[Entries shown]
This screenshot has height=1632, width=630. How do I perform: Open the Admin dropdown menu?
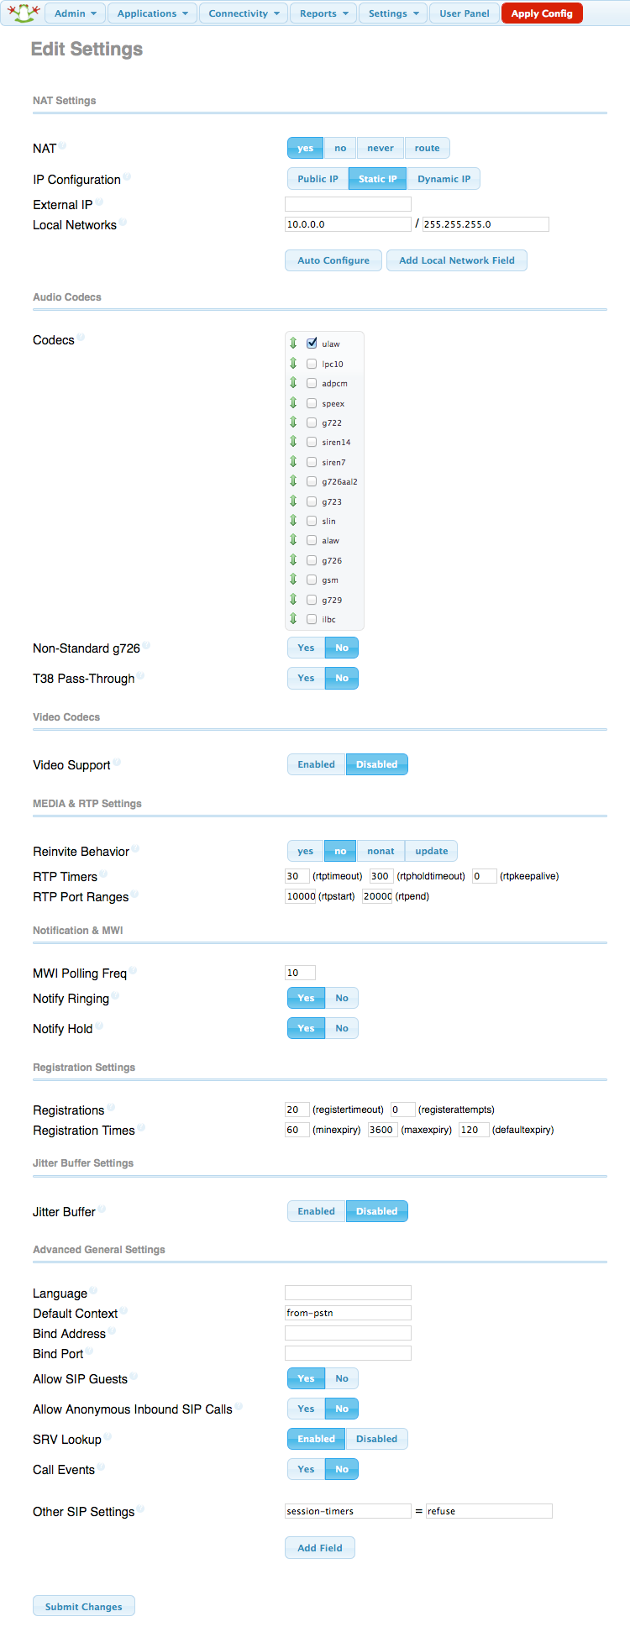coord(76,13)
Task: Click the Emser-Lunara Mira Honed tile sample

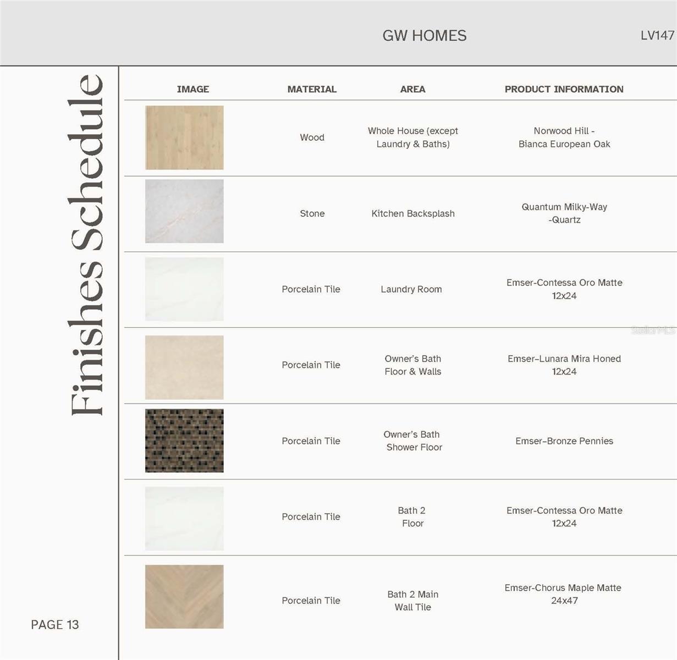Action: point(184,366)
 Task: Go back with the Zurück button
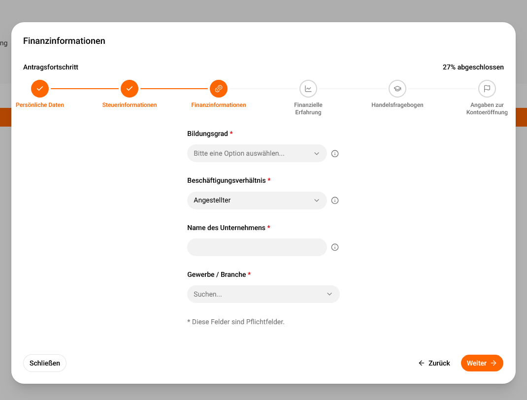(434, 363)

[Problem requirements]
Without the pictures, write out the listing exactly as it appears above.

[Response]
This screenshot has height=1632, width=630. How do I perform: Open the Admin dropdown menu?
coord(76,13)
Task: Click the Emser-Lunara Mira Honed tile sample

Action: point(184,366)
 Task: Go back with the Zurück button
(434, 363)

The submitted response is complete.